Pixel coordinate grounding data

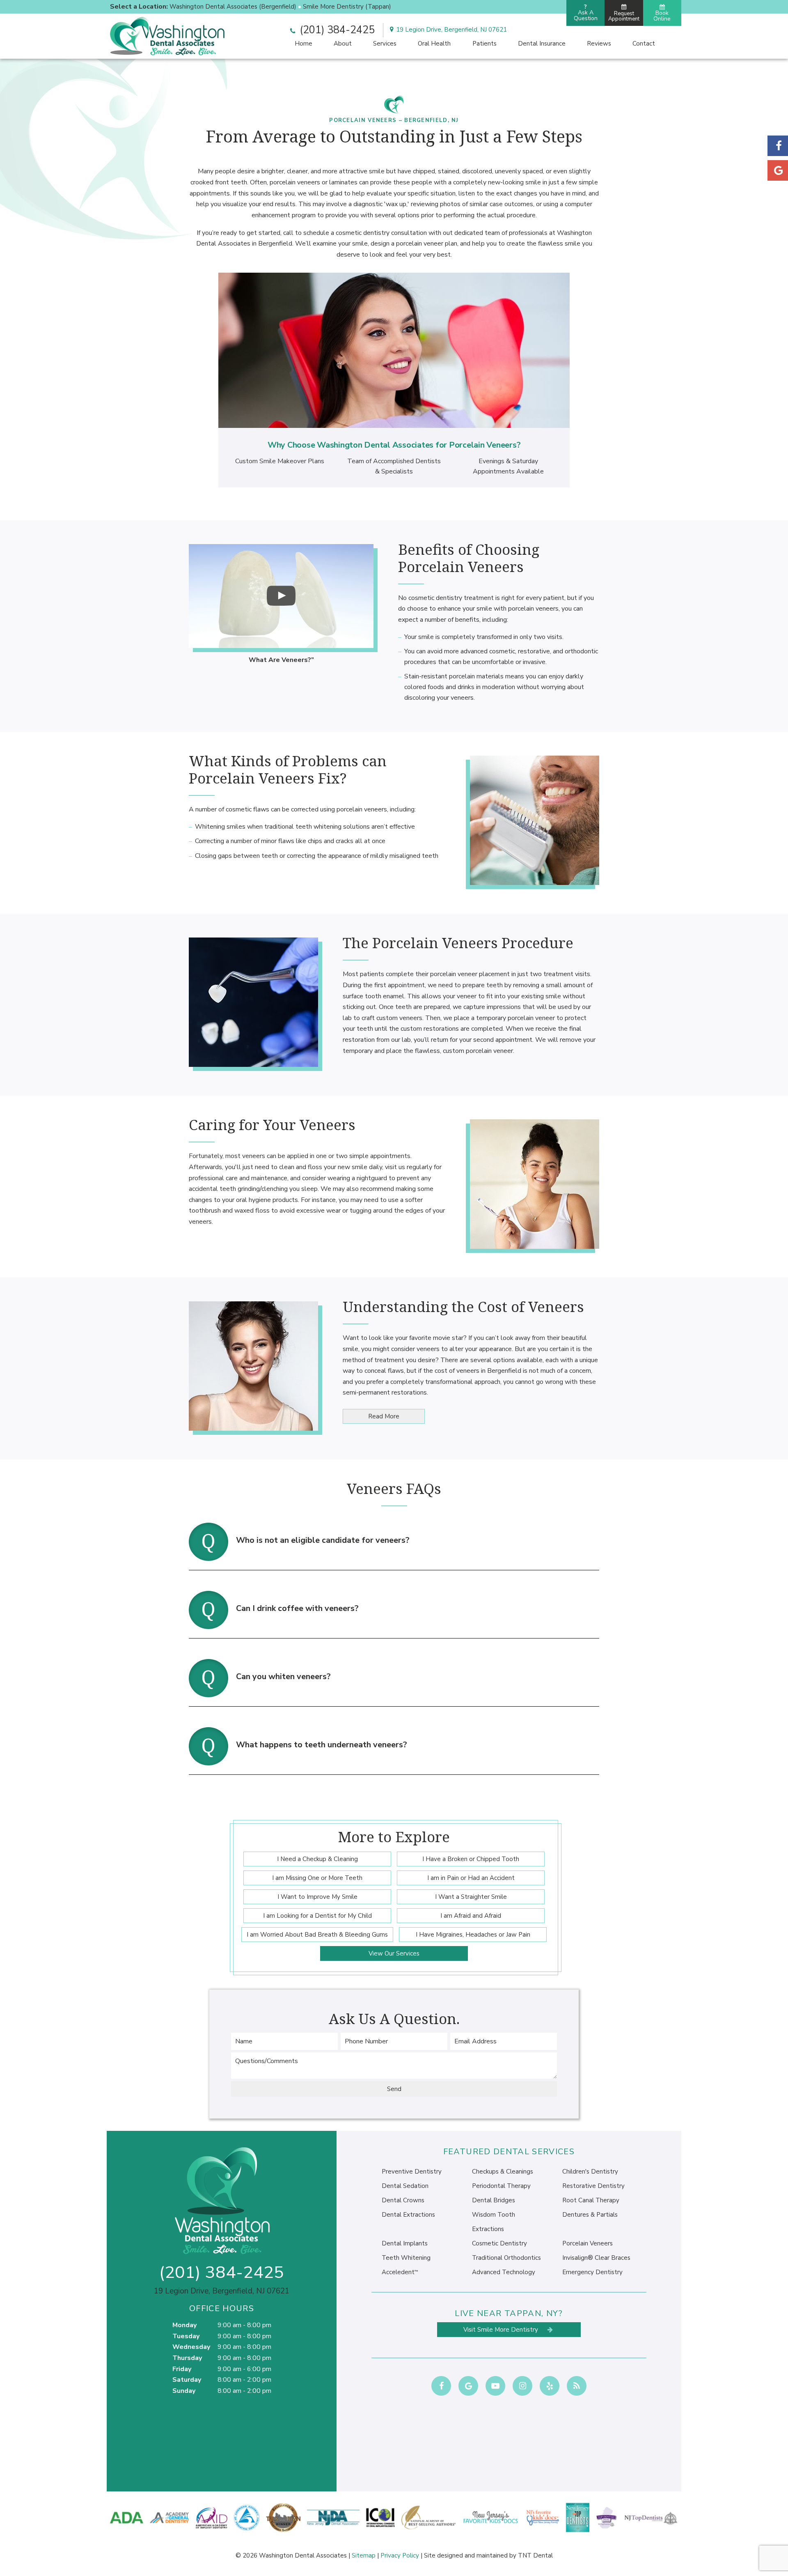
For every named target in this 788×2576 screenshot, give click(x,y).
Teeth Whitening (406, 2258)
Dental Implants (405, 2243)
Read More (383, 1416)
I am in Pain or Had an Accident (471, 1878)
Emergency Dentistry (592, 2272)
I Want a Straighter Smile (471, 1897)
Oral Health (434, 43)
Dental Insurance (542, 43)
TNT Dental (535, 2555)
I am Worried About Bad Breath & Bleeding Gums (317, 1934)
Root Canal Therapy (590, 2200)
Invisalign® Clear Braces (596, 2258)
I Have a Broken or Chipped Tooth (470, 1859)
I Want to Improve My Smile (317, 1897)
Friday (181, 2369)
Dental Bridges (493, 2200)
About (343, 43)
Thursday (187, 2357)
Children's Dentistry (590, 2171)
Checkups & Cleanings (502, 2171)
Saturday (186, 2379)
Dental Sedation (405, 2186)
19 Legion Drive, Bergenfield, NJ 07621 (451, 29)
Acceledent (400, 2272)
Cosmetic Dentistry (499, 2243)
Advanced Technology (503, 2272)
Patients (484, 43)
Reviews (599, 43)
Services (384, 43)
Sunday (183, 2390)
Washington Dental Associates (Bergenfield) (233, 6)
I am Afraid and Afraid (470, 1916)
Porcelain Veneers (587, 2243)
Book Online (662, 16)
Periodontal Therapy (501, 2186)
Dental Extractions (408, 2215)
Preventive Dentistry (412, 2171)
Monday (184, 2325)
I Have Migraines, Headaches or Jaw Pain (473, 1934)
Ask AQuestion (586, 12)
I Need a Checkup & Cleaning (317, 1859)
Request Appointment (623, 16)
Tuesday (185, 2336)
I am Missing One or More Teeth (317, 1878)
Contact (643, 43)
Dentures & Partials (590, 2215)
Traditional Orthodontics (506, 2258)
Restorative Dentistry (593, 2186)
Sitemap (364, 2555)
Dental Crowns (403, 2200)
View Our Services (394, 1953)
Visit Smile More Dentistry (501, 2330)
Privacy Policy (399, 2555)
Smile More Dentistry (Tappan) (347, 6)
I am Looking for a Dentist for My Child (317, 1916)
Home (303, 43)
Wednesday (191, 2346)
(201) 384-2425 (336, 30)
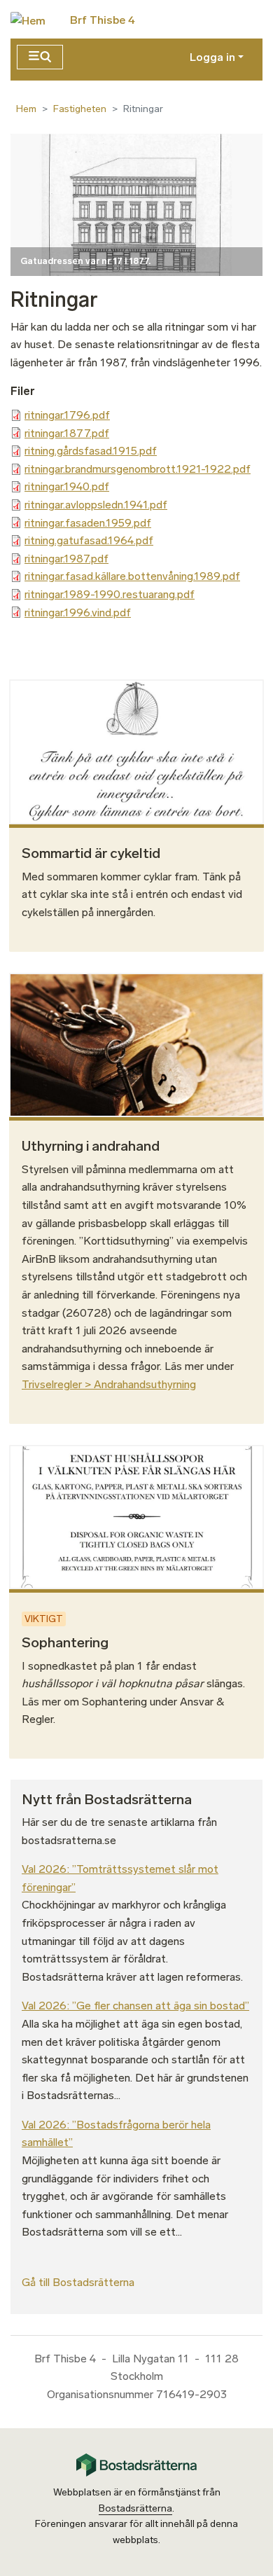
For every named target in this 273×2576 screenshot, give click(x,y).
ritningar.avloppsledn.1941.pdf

Exercise requirements → Copy out, exactly and without pictures, each line from the one containing "Reviews (599, 43)" through the final line of the entries, both ends included.

Written response →
Reviews (599, 43)
Services (384, 43)
Sunday (183, 2390)
Washington Dental Associates (Bergenfield) (233, 6)
I am Afraid and Afraid (470, 1916)
Porcelain Veneers (587, 2243)
Book Online (662, 16)
Periodontal Therapy (501, 2186)
Dental Extractions (408, 2215)
Preventive Dentistry (412, 2171)
Monday (184, 2325)
I Have Migraines, Headaches or Jaw Pain (473, 1934)
Ask AQuestion (586, 12)
I Need a Checkup & Cleaning (317, 1859)
Request Appointment (623, 16)
Tuesday (185, 2336)
I am Missing One or More Teeth (317, 1878)
Contact (643, 43)
Dentures & Partials (590, 2215)
Traditional Orthodontics (506, 2258)
Restorative Dentistry (593, 2186)
Sitemap (364, 2555)
Dental Crowns (403, 2200)
View Our Services (394, 1953)
Visit Smile More Dentistry (501, 2330)
Privacy Policy (399, 2555)
Smile More Dentistry (Tappan) (347, 6)
I am Looking for a Dentist for My Child (317, 1916)
Home (303, 43)
Wednesday (191, 2346)
(201) 384-2425 (336, 30)
For every named target in this 273×2576 screenshot, give click(x,y).
ritningar.avloppsledn.1941.pdf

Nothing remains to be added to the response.